1964 was not a time of racial harmony in Birmingham, Alabama. The previous year saw the jailing of Martin Luther King, Jr. as well as the 16th Street Baptist Church bombing that killed four African American girls. Both events cast Birmingham as a place of particularly harsh intolerance, even in comparison with the neighboring cities and states of the Jim Crow South. Twenty years earlier, Jackie Robinson broke
baseball's color barrier but the Birmingham Barons - Birmingham's professional team in the Southern League - remained all-white due to a city ordinance called the "Checkers Rule," forbidding blacks and whites from playing any game together, including baseball. In 1961, Major League Baseball mandated that all minor league teams integrate and the team disbanded rather than allow blacks to play on the same field.

In Southern League : A True Story of Baseball, Civil Rights, and the Deep South's Most Compelling Pennant Race, Larry Colton details the 1964 season of the new, fully integrated Birmingham Barons. Charlie O'Finley, the charismatic owner of the Kansas City Athletics, started the experiment of integrated baseball in Birmingham to return minor league baseball to his hometown. Although his main goal was to create a pipeline of talented ballplayers for his Major League team, more importantly it created a litmus test for the city of Birmingham. If an integrated baseball team could be successful both on the field and at the gate, and get through a season without any serious, racially charged incidents, it would go a long way towards getting Birmingham out of the segregated Dark Ages.

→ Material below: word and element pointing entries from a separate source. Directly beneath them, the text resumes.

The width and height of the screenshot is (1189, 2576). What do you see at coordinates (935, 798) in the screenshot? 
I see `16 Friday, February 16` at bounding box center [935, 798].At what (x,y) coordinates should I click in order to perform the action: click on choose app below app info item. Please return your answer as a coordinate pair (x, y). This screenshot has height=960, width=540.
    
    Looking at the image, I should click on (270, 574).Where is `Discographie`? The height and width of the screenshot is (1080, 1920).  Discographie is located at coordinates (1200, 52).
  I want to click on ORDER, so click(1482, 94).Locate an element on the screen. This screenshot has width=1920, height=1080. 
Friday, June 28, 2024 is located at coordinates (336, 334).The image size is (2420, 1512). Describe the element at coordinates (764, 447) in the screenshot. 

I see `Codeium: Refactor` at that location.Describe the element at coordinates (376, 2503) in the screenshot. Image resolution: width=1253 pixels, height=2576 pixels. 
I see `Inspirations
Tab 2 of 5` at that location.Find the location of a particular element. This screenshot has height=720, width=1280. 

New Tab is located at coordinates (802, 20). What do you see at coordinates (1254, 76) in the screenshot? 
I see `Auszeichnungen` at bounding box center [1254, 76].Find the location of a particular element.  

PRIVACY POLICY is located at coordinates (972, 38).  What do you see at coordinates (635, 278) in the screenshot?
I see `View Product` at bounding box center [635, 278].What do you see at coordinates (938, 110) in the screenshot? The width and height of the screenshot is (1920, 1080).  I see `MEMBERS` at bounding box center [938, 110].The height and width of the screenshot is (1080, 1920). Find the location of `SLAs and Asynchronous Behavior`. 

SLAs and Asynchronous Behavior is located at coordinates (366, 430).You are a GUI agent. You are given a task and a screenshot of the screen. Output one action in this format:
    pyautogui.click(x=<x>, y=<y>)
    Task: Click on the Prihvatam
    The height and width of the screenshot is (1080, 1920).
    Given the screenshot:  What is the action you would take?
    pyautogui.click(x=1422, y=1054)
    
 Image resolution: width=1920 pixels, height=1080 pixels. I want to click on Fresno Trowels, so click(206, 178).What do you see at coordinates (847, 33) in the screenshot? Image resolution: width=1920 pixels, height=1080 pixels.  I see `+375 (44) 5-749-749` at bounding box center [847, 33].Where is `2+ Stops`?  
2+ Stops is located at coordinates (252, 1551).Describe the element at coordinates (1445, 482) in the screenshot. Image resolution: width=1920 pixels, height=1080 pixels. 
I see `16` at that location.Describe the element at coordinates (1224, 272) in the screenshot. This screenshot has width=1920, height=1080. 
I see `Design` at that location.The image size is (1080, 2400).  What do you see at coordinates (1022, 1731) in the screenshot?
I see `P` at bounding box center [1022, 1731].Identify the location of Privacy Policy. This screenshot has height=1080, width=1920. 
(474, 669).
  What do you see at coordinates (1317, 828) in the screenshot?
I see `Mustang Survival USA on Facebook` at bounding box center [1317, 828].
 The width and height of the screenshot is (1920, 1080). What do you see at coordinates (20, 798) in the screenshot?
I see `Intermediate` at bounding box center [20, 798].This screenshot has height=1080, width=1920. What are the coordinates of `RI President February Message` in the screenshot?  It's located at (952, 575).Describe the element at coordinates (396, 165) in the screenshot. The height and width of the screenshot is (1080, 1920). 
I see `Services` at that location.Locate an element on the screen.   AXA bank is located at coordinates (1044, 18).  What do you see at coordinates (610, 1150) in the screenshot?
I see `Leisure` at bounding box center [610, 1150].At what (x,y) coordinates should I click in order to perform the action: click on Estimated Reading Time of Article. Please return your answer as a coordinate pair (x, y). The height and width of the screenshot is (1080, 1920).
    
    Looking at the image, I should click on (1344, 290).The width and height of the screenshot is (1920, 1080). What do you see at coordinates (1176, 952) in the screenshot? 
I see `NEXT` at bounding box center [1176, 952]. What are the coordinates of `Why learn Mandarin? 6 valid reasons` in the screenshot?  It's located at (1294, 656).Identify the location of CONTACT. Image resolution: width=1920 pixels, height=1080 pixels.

Southern League is a fantastic read told mostly through the day-to-day lives of four Baron players (two black and two white) as well as rookie manager Heywood Sullivan, a native Alabaman. The Barons were an immensely talented team, perhaps one of the best in Birmingham history, and Colton captures the excitement of the 1964 Southern League pennant race. Yet perhaps the most illuminating aspect of the story is the compassion and camaraderie that developed not only among the players of the team, but between the Barons and their city. Many of the players and fans were forced to deal directly with integration for the first time and, with the results so roundly successful, many were changed for the better.